### Record excerpts:
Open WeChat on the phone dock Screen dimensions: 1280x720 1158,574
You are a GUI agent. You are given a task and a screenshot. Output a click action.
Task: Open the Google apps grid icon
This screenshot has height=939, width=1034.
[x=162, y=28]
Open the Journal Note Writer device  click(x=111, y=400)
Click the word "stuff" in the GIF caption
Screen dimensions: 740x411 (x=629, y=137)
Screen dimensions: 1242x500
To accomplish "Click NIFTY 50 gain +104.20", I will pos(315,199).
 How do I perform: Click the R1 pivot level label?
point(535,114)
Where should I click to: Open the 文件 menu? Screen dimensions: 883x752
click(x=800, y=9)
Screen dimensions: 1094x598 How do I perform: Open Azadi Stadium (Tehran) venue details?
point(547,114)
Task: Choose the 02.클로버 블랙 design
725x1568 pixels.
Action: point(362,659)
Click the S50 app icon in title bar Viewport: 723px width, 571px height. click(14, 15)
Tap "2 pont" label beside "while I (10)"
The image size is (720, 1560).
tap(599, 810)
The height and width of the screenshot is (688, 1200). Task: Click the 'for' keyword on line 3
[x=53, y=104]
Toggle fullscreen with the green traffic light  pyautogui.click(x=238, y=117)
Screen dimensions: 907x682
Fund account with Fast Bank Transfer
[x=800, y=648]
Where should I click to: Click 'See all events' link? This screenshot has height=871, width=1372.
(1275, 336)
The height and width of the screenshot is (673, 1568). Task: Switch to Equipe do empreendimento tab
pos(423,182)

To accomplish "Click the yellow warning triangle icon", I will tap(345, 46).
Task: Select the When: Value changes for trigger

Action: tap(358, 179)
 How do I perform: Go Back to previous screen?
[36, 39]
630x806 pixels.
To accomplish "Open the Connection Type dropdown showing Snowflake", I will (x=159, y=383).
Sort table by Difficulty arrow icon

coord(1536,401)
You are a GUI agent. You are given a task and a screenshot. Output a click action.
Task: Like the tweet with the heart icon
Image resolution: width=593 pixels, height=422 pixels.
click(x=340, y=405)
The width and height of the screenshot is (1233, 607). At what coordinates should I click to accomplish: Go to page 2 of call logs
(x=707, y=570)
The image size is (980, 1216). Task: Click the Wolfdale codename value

### The task:
Repeat all of the data exactly.

### Written reply:
Open WeChat on the phone dock Screen dimensions: 1280x720 1158,574
You are a GUI agent. You are given a task and a screenshot. Output a click action.
Task: Open the Google apps grid icon
This screenshot has height=939, width=1034.
[x=162, y=28]
Open the Journal Note Writer device  click(x=111, y=400)
Click the word "stuff" in the GIF caption
Screen dimensions: 740x411 (x=629, y=137)
Screen dimensions: 1242x500
To accomplish "Click NIFTY 50 gain +104.20", I will pos(315,199).
 How do I perform: Click the R1 pivot level label?
point(535,114)
Where should I click to: Open the 文件 menu? Screen dimensions: 883x752
click(x=800, y=9)
Screen dimensions: 1094x598 How do I perform: Open Azadi Stadium (Tehran) venue details?
point(547,114)
Task: Choose the 02.클로버 블랙 design
725x1568 pixels.
Action: point(362,659)
Click the S50 app icon in title bar Viewport: 723px width, 571px height. click(14, 15)
Tap "2 pont" label beside "while I (10)"
The image size is (720, 1560).
tap(599, 810)
The height and width of the screenshot is (688, 1200). Task: Click the 'for' keyword on line 3
[x=53, y=104]
Toggle fullscreen with the green traffic light  pyautogui.click(x=238, y=117)
Screen dimensions: 907x682
Fund account with Fast Bank Transfer
[x=800, y=648]
Where should I click to: Click 'See all events' link? This screenshot has height=871, width=1372.
(1275, 336)
The height and width of the screenshot is (673, 1568). Task: Switch to Equipe do empreendimento tab
pos(423,182)

To accomplish "Click the yellow warning triangle icon", I will tap(345, 46).
Task: Select the When: Value changes for trigger

Action: tap(358, 179)
 How do I perform: Go Back to previous screen?
[36, 39]
630x806 pixels.
To accomplish "Open the Connection Type dropdown showing Snowflake", I will (x=159, y=383).
Sort table by Difficulty arrow icon

coord(1536,401)
You are a GUI agent. You are given a task and a screenshot. Output a click action.
Task: Like the tweet with the heart icon
Image resolution: width=593 pixels, height=422 pixels.
click(x=340, y=405)
The width and height of the screenshot is (1233, 607). At what coordinates should I click to accomplish: Go to page 2 of call logs
(x=707, y=570)
The image size is (980, 1216). Task: Click the Wolfdale codename value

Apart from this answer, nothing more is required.